Date of Award

Spring 5-15-2015

Degree Type


Degree Name

Master of Public Health (MPH)


Public Health

First Advisor

Richard Rothenberg

Second Advisor

Jamila Ealey

Third Advisor

Monica Swahn


BACKGROUND: Adolescents aged 13-24 account for a substantial number of new HIV infections every year in the United States. Timely linkage to care and continuous engagement is very imperative for effective medical interventions and overall improved health outcomes for HIV positive young adults. This thesis addresses and evaluates the factors affecting linkage to and retention in care for the newly diagnosed HIV positive adolescents in Georgia in 2013 and potential solutions to address the disparities.

METHODS: The analysis assessed quantitative and qualitative data extracted from Georgia’s HIV Surveillance-Electronic HIV/AIDS Reporting System (eHARS), Grady Infectious Disease Program (IDP), Ryan White CAREWare, and Georgia HIV Testing Data System. The data analysis was carried out using MS Excel and SAS 9.4. A univariate analysis was used by cross tabulating variables such as linked to care, any care, retention in care, and stratified by race/ethnicity, age, and risk factors. Inferential data was obtained from narrative reports of de-identified client-level from the Anti-Retroviral Treatment Access to Services (ARTAS) Intervention. Descriptive statistics analysis and logistic regression were performed using SAS version 9.4 with significance set at p<0.05.

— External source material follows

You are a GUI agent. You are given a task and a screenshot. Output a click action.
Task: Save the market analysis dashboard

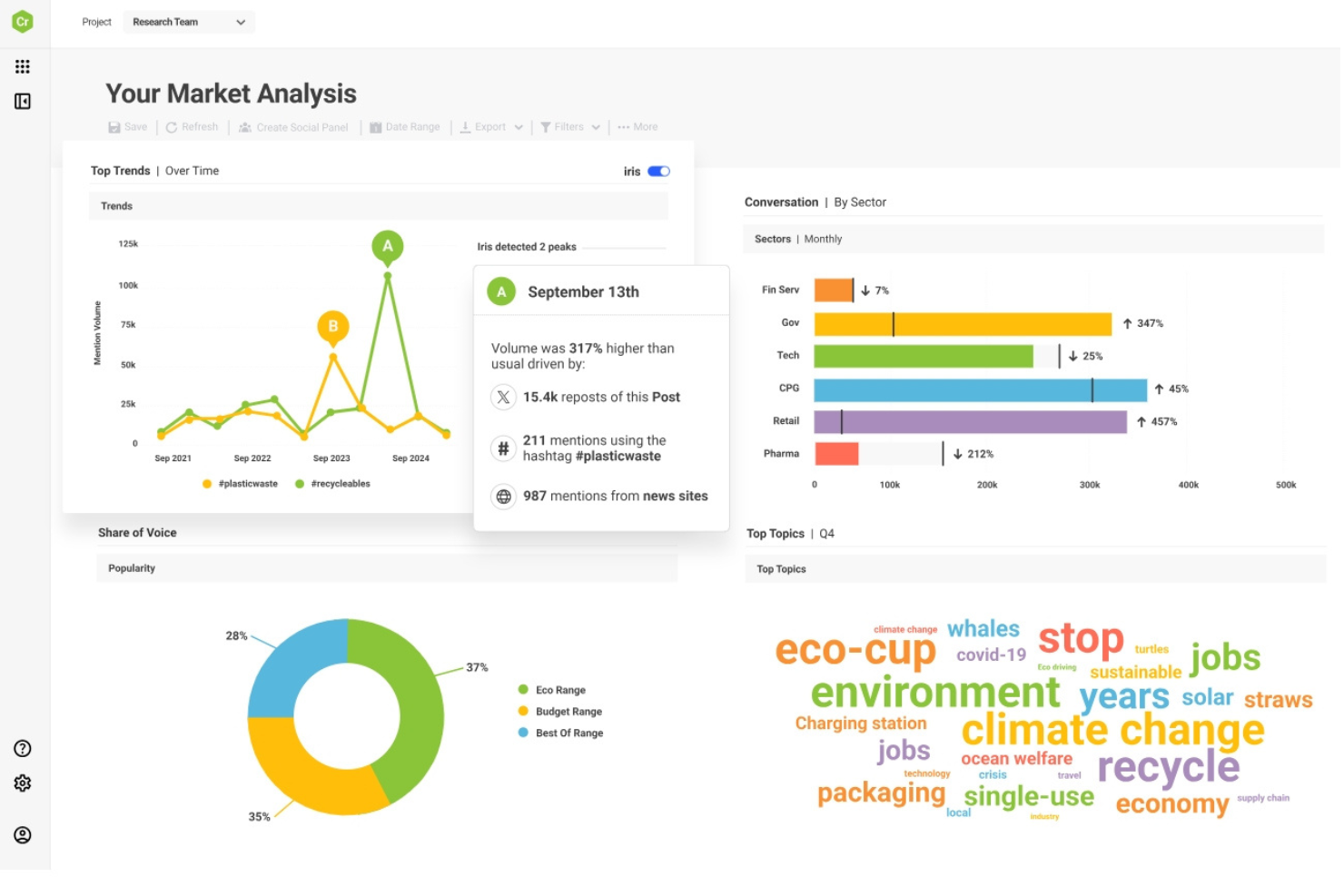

RESULTS: Of the total 2,555 newly diagnosed HIV infected persons in Georgia in 2013, 601 were adolescents aged 13-24 years old. In comparison to other age groups, adolescents had the second highest newly diagnosed rate. Of the HIV infected adolescents, only 58% were linked to care and 47% were retained in care. HIV infection was found prominently among Black MSM populations.

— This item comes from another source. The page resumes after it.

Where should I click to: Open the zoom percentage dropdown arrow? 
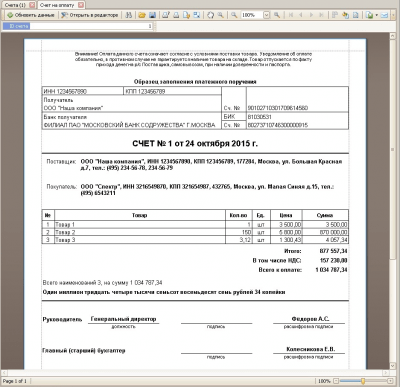[x=266, y=15]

CONCLUSION: The results of this study indicated differences in factors and barriers that are associated with HIV positive adolescents and linkage to medical care and retention in medical care provide evidence for developing public health interventions. Public health intervention programs that address sex education, effect of IV drug use, and the importance of health insurance may help curb the prevalence of both HIV and sexually transmitted diseases in at-risk groups.